Try it:
Copy out the listing below, keeping every character as is.

Data for analysis:
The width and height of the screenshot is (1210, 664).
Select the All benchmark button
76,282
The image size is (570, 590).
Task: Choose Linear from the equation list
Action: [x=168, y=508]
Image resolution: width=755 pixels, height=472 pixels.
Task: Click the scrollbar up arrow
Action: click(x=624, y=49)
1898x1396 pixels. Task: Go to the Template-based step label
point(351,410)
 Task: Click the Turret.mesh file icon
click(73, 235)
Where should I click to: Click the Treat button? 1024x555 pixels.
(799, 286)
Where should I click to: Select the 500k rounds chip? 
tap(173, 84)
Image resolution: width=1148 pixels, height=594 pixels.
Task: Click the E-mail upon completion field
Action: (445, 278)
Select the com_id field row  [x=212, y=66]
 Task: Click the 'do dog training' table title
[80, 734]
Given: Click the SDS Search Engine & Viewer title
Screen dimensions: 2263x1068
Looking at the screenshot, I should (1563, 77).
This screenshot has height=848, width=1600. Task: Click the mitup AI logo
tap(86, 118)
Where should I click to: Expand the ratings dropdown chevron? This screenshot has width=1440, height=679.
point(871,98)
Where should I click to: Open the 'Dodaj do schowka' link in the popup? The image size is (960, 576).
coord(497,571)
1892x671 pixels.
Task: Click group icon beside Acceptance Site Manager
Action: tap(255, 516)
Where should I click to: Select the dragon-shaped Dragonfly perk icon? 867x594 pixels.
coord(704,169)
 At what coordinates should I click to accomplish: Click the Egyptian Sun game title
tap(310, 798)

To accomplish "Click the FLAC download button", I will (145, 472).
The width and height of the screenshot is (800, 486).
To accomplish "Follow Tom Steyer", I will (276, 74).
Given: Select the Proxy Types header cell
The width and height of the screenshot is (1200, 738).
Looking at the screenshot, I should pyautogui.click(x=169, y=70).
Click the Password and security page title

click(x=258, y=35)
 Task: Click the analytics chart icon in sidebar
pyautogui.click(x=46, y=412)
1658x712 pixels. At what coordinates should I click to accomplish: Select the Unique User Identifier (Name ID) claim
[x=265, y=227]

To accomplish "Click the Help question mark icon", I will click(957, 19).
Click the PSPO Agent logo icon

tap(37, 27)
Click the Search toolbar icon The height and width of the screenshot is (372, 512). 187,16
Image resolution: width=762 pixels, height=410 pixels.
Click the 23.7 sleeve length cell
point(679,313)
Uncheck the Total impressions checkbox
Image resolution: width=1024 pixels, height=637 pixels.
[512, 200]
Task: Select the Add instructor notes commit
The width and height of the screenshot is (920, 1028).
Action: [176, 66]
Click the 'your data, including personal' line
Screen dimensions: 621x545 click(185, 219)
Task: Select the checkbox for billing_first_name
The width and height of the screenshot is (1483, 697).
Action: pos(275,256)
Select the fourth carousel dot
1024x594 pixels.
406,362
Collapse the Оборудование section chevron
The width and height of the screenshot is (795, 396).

Written response:
The width and height of the screenshot is (1210, 664).
Select the All benchmark button
76,282
The image size is (570, 590).
Task: Choose Linear from the equation list
Action: [x=168, y=508]
Image resolution: width=755 pixels, height=472 pixels.
Task: Click the scrollbar up arrow
Action: click(x=624, y=49)
1898x1396 pixels. Task: Go to the Template-based step label
point(351,410)
 Task: Click the Turret.mesh file icon
click(73, 235)
Where should I click to: Click the Treat button? 1024x555 pixels.
(799, 286)
Where should I click to: Select the 500k rounds chip? 
tap(173, 84)
Image resolution: width=1148 pixels, height=594 pixels.
Task: Click the E-mail upon completion field
Action: (445, 278)
Select the com_id field row  [x=212, y=66]
 Task: Click the 'do dog training' table title
[80, 734]
Given: Click the SDS Search Engine & Viewer title
Screen dimensions: 2263x1068
Looking at the screenshot, I should (1563, 77).
This screenshot has height=848, width=1600. Task: Click the mitup AI logo
tap(86, 118)
Where should I click to: Expand the ratings dropdown chevron? This screenshot has width=1440, height=679.
point(871,98)
Where should I click to: Open the 'Dodaj do schowka' link in the popup? The image size is (960, 576).
coord(497,571)
1892x671 pixels.
Task: Click group icon beside Acceptance Site Manager
Action: tap(255, 516)
Where should I click to: Select the dragon-shaped Dragonfly perk icon? 867x594 pixels.
coord(704,169)
 At what coordinates should I click to accomplish: Click the Egyptian Sun game title
tap(310, 798)

To accomplish "Click the FLAC download button", I will (145, 472).
The width and height of the screenshot is (800, 486).
To accomplish "Follow Tom Steyer", I will (276, 74).
Given: Select the Proxy Types header cell
The width and height of the screenshot is (1200, 738).
Looking at the screenshot, I should pyautogui.click(x=169, y=70).
Click the Password and security page title

click(x=258, y=35)
 Task: Click the analytics chart icon in sidebar
pyautogui.click(x=46, y=412)
1658x712 pixels. At what coordinates should I click to accomplish: Select the Unique User Identifier (Name ID) claim
[x=265, y=227]

To accomplish "Click the Help question mark icon", I will click(957, 19).
Click the PSPO Agent logo icon

tap(37, 27)
Click the Search toolbar icon The height and width of the screenshot is (372, 512). 187,16
Image resolution: width=762 pixels, height=410 pixels.
Click the 23.7 sleeve length cell
point(679,313)
Uncheck the Total impressions checkbox
Image resolution: width=1024 pixels, height=637 pixels.
[512, 200]
Task: Select the Add instructor notes commit
The width and height of the screenshot is (920, 1028).
Action: [176, 66]
Click the 'your data, including personal' line
Screen dimensions: 621x545 click(185, 219)
Task: Select the checkbox for billing_first_name
The width and height of the screenshot is (1483, 697).
Action: pos(275,256)
Select the fourth carousel dot
1024x594 pixels.
406,362
Collapse the Оборудование section chevron
The width and height of the screenshot is (795, 396).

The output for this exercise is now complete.